Cusick’s character Evan Declan drives the story this week. He’s a geneticist who has been involved in Inhuman testing on Earth. Pretty suspicious if you ask me, but he has a friendly face so you can’t help but go along with him regardless. His association with a prisoner allows for a little hope in Black Bolt (Anson Mount) and his escape plan but you’re left a little sceptical about Declan’s motives. I’m sure they will unravel over the next few episodes no doubt. Olo Alailima as Sammy is an episode highlight, giving Bolt’s position a little more heart and allowing his survival in prison. It also focuses the character and doesn’t overdo the ridiculous ‘alien on Earth’ type situations they did before. In fact, he seems more the hero we can get behind now rather than just some King that believes he’s better than others.Numerous flashbacks mean we get a half decent attempt at making our characters slightly more well-rounded and giving us a reason to care about them which we really didn’t get in the opening episode. Here we learn more about the conflict between Black Bolt and Maximus (Iwan Rheon) and how it was driven by their parents, and you almost end up feeling a little sorry for Maximus. It’s a strange angle to take as he’s meant to be the main villain, so are we meant to sympathise with him? I’m not really sure, but there wasn’t a huge movement in this episode to make him a truly dark and sinister character. He’s a victim of his own humanity. While I appreciate the fact the writers are trying to give a little depth to everyone, the show would work better with a little clarity in regards to good and evil, or else you have no one specific to root for. It’s very much Thor and Loki lite.

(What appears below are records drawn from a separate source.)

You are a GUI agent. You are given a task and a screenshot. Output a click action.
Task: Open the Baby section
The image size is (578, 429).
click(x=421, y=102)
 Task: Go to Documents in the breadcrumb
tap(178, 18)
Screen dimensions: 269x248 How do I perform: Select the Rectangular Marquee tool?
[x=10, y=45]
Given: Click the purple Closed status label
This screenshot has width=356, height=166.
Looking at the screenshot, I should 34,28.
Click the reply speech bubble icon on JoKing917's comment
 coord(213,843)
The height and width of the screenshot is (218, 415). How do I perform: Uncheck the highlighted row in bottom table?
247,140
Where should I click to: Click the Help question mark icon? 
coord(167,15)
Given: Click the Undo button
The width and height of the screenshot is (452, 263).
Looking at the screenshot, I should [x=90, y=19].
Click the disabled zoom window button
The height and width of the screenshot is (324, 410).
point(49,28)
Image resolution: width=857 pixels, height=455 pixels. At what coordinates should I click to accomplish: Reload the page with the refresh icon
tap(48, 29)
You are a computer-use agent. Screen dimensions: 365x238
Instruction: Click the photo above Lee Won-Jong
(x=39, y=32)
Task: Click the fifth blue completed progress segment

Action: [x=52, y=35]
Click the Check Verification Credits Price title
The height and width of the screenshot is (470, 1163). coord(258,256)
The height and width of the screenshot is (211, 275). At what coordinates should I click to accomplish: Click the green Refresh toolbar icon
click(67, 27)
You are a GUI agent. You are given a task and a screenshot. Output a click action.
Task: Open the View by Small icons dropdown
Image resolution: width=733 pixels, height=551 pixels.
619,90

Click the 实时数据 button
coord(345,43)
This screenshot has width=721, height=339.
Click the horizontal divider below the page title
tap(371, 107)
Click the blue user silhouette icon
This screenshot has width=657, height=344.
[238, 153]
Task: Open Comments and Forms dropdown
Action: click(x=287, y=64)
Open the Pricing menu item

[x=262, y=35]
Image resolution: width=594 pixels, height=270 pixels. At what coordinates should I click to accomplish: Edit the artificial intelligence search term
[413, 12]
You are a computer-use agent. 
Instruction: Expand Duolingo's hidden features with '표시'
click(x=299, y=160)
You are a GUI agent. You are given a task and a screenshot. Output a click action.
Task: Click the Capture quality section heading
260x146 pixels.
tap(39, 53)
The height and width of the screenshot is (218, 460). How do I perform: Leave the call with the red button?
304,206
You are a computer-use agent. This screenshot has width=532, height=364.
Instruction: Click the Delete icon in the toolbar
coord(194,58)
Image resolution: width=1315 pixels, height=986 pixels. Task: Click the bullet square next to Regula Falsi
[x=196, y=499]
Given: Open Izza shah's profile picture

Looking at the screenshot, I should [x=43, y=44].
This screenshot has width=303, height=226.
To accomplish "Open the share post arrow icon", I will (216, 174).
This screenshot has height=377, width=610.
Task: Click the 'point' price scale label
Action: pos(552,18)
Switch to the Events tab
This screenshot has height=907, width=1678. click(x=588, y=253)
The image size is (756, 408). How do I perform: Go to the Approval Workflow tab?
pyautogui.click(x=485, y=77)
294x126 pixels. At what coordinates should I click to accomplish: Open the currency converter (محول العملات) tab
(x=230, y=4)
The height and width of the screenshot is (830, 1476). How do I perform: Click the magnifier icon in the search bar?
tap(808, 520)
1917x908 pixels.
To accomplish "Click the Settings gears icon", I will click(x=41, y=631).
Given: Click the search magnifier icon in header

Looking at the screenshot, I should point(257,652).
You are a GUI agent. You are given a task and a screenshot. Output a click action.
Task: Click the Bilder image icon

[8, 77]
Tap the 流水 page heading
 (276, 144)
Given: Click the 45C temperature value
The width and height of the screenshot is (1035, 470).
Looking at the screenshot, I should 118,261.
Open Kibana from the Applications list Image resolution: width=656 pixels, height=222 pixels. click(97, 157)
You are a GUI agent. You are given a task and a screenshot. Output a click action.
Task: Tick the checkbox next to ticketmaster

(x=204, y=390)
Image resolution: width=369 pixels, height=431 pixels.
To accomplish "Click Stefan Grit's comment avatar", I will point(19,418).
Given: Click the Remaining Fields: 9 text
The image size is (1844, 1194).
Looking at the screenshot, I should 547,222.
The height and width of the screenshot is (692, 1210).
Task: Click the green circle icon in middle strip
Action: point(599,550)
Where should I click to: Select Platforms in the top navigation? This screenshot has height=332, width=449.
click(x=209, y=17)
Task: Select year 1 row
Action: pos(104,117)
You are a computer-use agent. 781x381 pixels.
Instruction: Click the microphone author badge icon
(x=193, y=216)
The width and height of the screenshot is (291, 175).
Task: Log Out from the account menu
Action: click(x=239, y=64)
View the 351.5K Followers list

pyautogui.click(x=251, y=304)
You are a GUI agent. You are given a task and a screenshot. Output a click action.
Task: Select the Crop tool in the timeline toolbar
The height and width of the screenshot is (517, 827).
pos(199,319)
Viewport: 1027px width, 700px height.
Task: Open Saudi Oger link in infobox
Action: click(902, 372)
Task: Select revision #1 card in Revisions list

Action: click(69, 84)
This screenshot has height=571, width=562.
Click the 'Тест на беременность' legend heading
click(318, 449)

The rest of Inhumans is split between Medusa (Serinda Swan) looking for Bolt and then Karnak (Ken Leung) and his interaction with some strangers he comes across. Much like The Walking Dead, I’m not a big fan of the separation tactic when it comes to main cast on a show. Here you hope that all these characters searching for each other do come together sooner rather than later, as jumping around gives very limited time to each one. Characters like Crystal (Isabelle Cornish) and Lockjaw suffer for it when actually they could be the most interesting ones on Inhumans, and hopefully the end hints at something bigger for them to get involved in.

So while Inhumans isn’t anywhere near a decent show yet, it does seem to have found its footing somewhat. There was less of the unbalanced comedic tone from last week’s episode and a focus on more drama and emotion. I certainly felt like the episode went a lot quicker this time and I wasn’t desperate for it to end. At this point in time you can’t really compare it to any other shows as it just doesn’t stand up but if you can view Inhumans in its own bubble then maybe you’ll find something to enjoy. I’m still hoping they’ll dedicate an entire episode to Lockjaw and his backstory but we’re running out of episodes already. Let’s just hope it keeps taking steps in the right direction.